Tomorrow (Sunday) is the equinox. It comes twice a year, when the sun crosses the equator, and night is, for all intents and purposes, the same length as day. This equinox heralds the death of summer and the birth of autumn, my favorite season.

It heralds something else, as it does three years out of every four, the closing stretches of the ultimate in popularity contests – political elections. What’s more, odd-year elections, like this one, are distinguished by their relentlessly local nature. No federal, no state, not even any county offices are up for grabs.

Only municipal offices, those of the incorporated towns and cities.

And it’s all of them. For unlike federal, state and county offices in which each election turns over only a portion of each body’s seats, presumably to ensure some kind of continuity, municipal elections throw the baby out with the bath water. Every seat on the Bloomington City Council is up, as is every elected office in every town.

Turnout on odd-year elections is traditionally dismal.
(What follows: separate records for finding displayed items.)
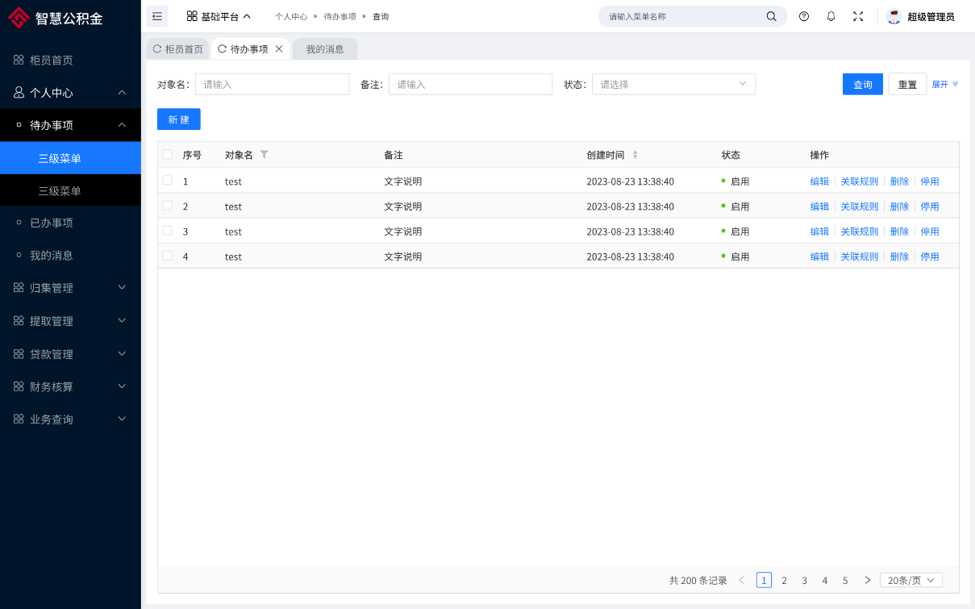Open the 状态 dropdown selector
The height and width of the screenshot is (609, 975).
pyautogui.click(x=673, y=84)

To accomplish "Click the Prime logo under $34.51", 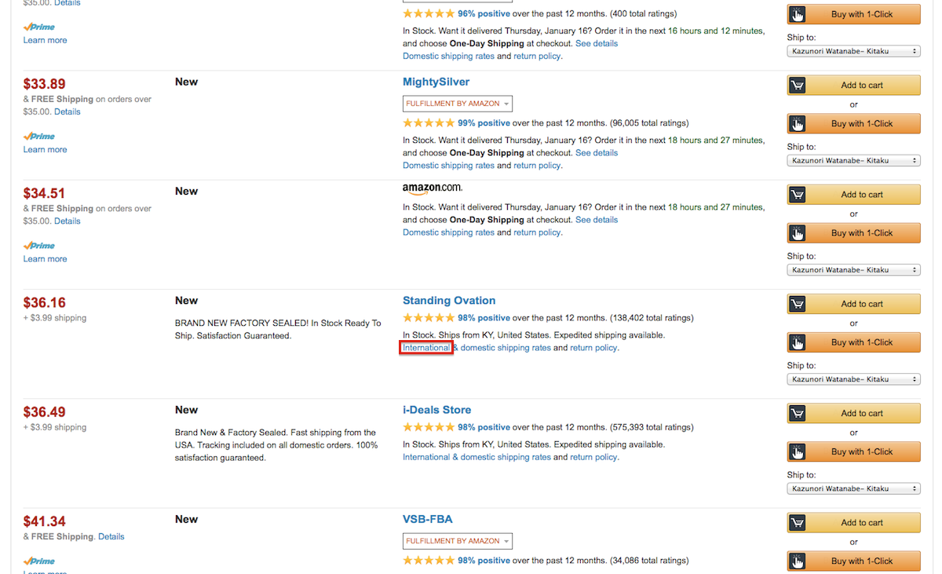I will tap(39, 246).
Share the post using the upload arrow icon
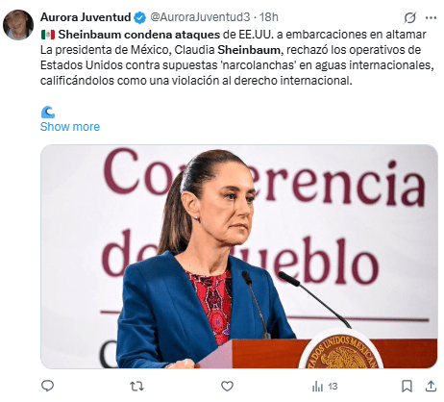Viewport: 444px width, 402px height. pyautogui.click(x=431, y=386)
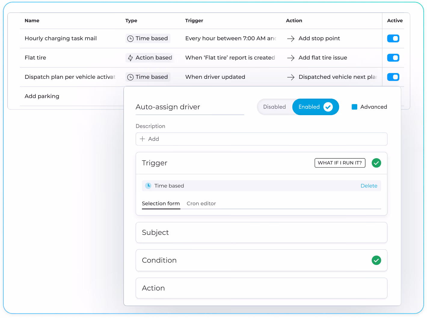The width and height of the screenshot is (427, 335).
Task: Click the green checkmark in Condition section
Action: click(376, 260)
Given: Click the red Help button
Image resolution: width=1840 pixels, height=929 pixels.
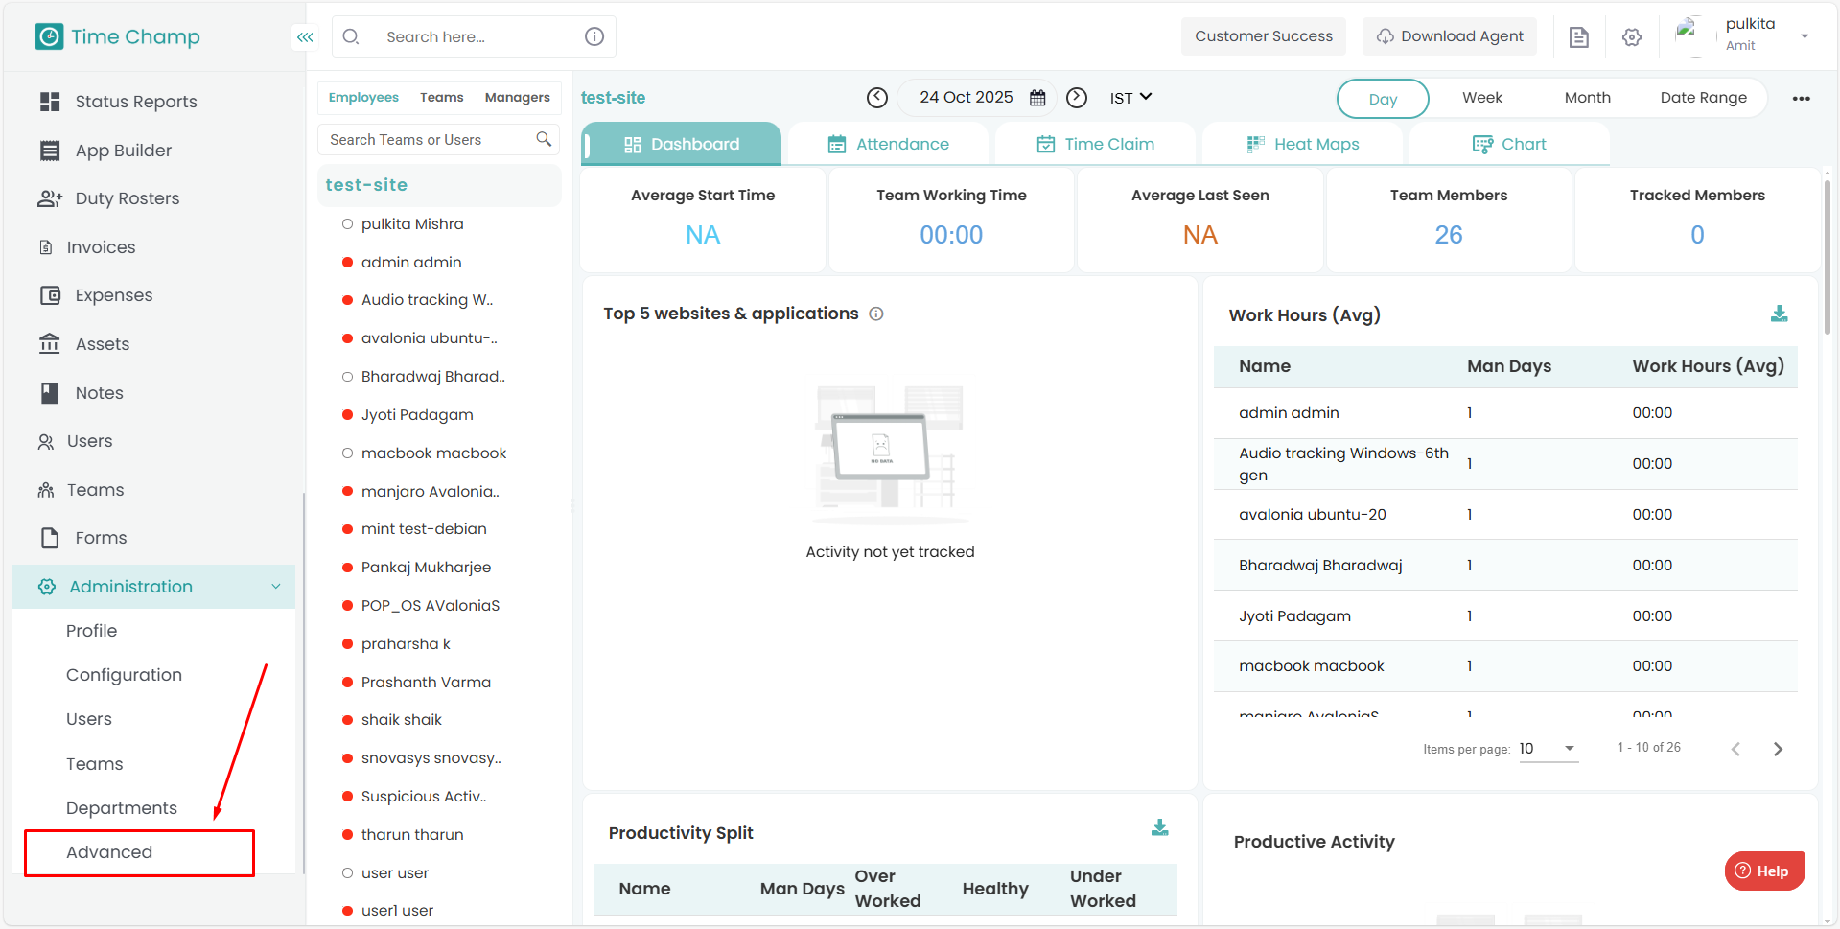Looking at the screenshot, I should (1763, 871).
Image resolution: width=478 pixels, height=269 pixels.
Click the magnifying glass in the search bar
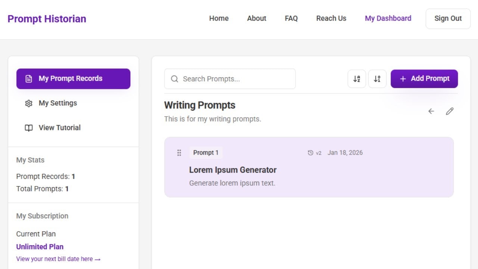tap(174, 79)
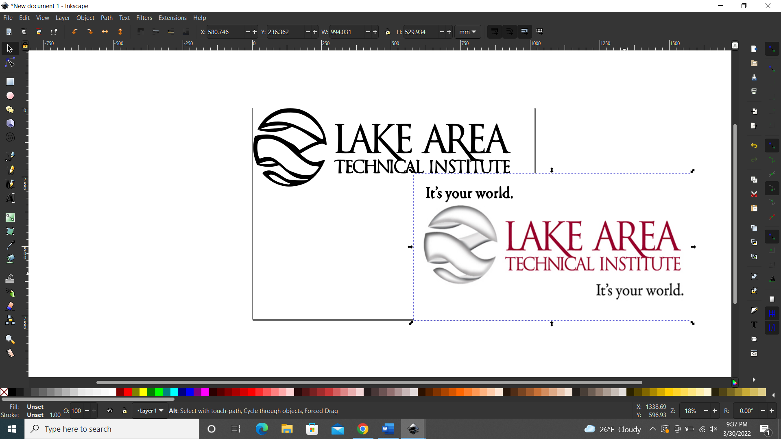Select the Zoom magnifier tool

(10, 339)
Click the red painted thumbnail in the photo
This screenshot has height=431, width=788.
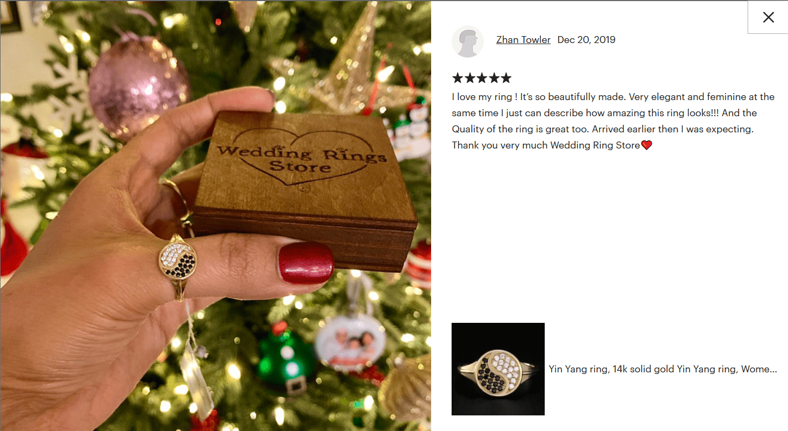pyautogui.click(x=306, y=263)
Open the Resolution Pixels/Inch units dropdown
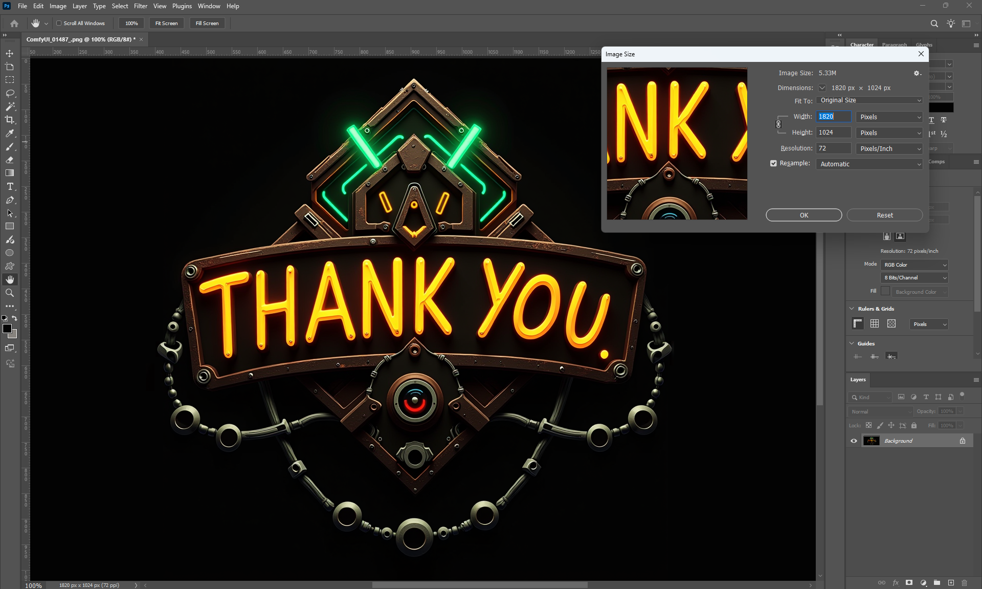This screenshot has width=982, height=589. (x=889, y=148)
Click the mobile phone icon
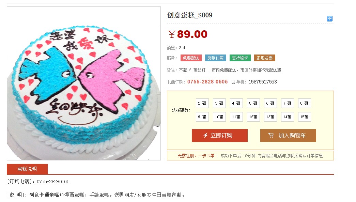 tap(233, 82)
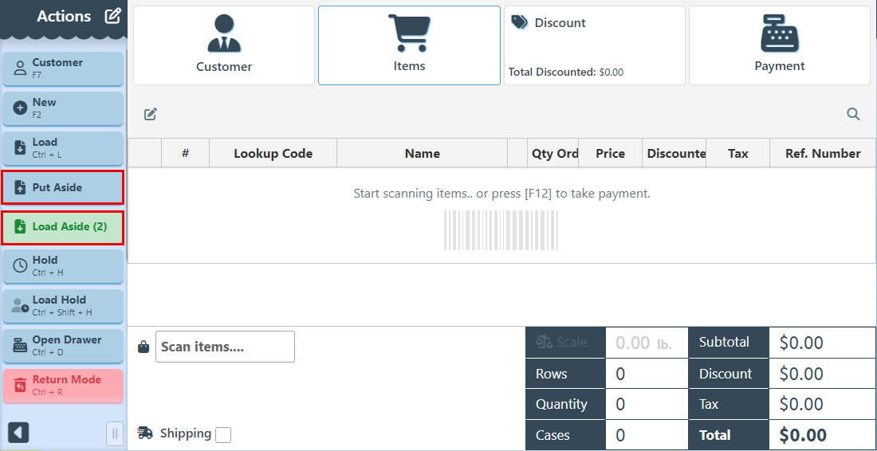Open the Payment cash register tile

coord(779,45)
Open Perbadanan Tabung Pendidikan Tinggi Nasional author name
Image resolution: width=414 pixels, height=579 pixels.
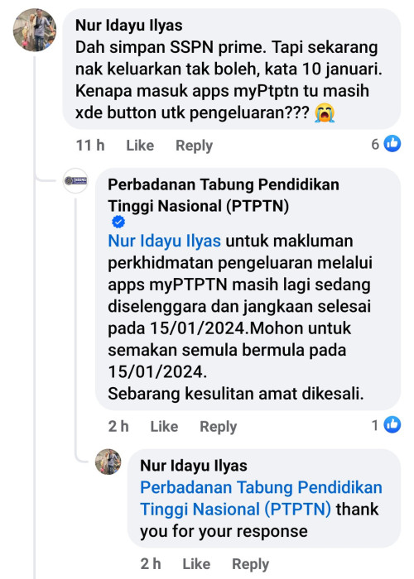(x=224, y=195)
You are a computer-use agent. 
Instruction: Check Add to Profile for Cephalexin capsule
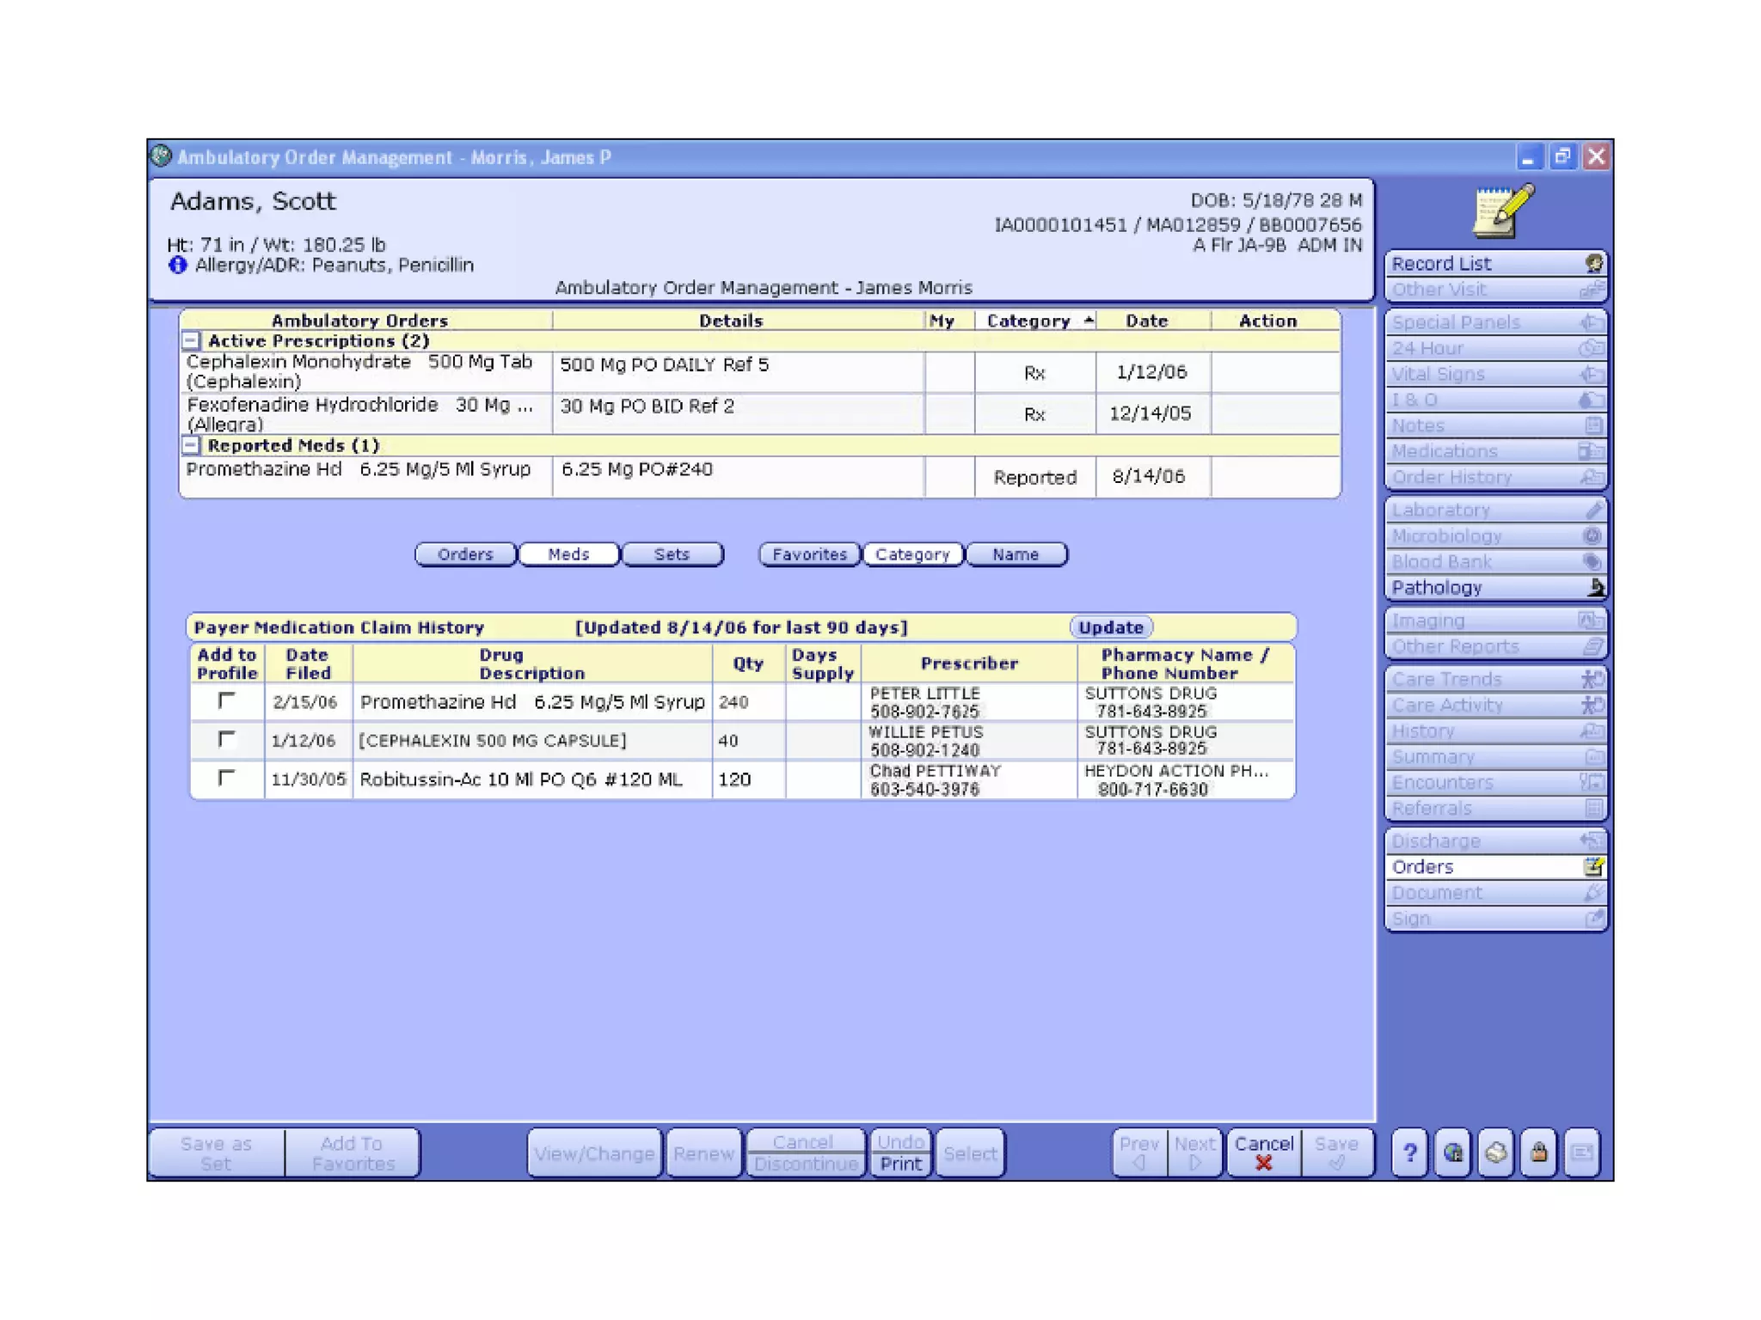point(226,740)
In the last odd-year election (2003) only 12,000 votes were cast. The very next year, 2004 (a presidential election year), 50,000 voted in Monroe County. If you’re tempted to think that’s because only city and town residents can vote in odd years, don’t.

Seventy-five thousand people live inside the city of Bloomington and the towns of Ellettsville and Stinesville. That’s nearly two-thirds of the entire county population.

Dismal turnout conspires with ideological polarization to pretty much make the party politics of the county’s municipalities somewhat static. The wards of Ellettsville are overwhelmingly Republican, whereas Bloomington’s districts and the city itself trend heavily Democratic.

A good fight, a real contest, can still be had in county elections here. But I don’t think that’s true, really, of municipal ones. Sure, there are a couple of districts in Bloomington that can be won by Republicans, if they act sufficiently liberal.

But that’s kind of my point.

Shadow boxing

And that point is that it’s dismal. The Democrats in half of Bloomington’s city council districts have no Republican opponent. Neither does the Bloomington city clerk.

And there is only one Republican running for the three city council at-large seats.

Even more surprising are the situations in Ellettsville and Stinesville. Remember how I said Ellettsville’s wards were overwhelmingly Republican? Well they are, if the results of the last (2006) election can be believed. Same with Stinesville.

Yet the Republicans couldn’t find a candidate for either Stinesville’s or Ellettsville’s clerk/treasurer nor, staggeringly, for one of Ellettsville’s three town wards.

Between the two towns there are six elected offices. Democrats will walk, uncontested, into at least three of those offices in November. And two more of the offices are currently held by Democratic incumbents.

There’s something happening here. What it is ain’t exactly clear.

Like I said, dismal. Because if an office-seeker has no competition, no opponent, then there is no need for the office-seeker to have a platform. No need for contrast, no need for rhetoric, no need for leadership.

When it extends to an entire party, when the party’s ideological opposite throws in the towel as the Monroe County Republican party appears to have done, the party turns on itself.

I’m not saying that’s happened, yet. But I’m a little worried.

The only Democratic candidate with any real competition, in Bloomington, is Jillian Kinzie. She also happens to have, especially given the short time frame of her campaign, a very well-defined platform. Competition is the mother of clarity.

But the rest of the Democratic city candidates either have no opponent at all, or have symbolic show opponents, opponents who have little or no chance of winning.

Which denies the Democrats, and the voters, an opportunity for contrast. City Democrats have much to be proud of, from the living wage ordinance to I-69 opposition. But, while they do a good job showcasing those accomplishments on Web sites and during stump speeches, without an opponent they have no call to justify, thus illuminate, them.

Which goes doubly for the Mayor. Kruzan may have a putative opponent in David Sabbagh, but no one, including Sabbagh, seems to feel that opponent credible. Kruzan managed to spend 60-something thousand dollars against the unelectable-in-any-circumstance Fred Prall four years ago.

This year Kruzan isn’t even bothering to put up a campaign Web site.

Slouching into the abyss

A county Democrat characterized this year’s municipal elections as a “snoozefest.” I’d be inclined to do the same thing were it not for the power of local government to impact local lives. The next four years will bring wrenching changes in the local economy and the local environment as demographic and fiscal trends collide against intensifying resource limits and climate change.

Those challenges will have to be met locally, and there is no evidence that either the state or federal governments have the resources or awareness to deal with them. Meeting those challenges means the community must be able to pick its best and brightest from among itself.

It can’t do that without contrast, without platforms, without rhetoric. Which is why I won’t be snoozing come November.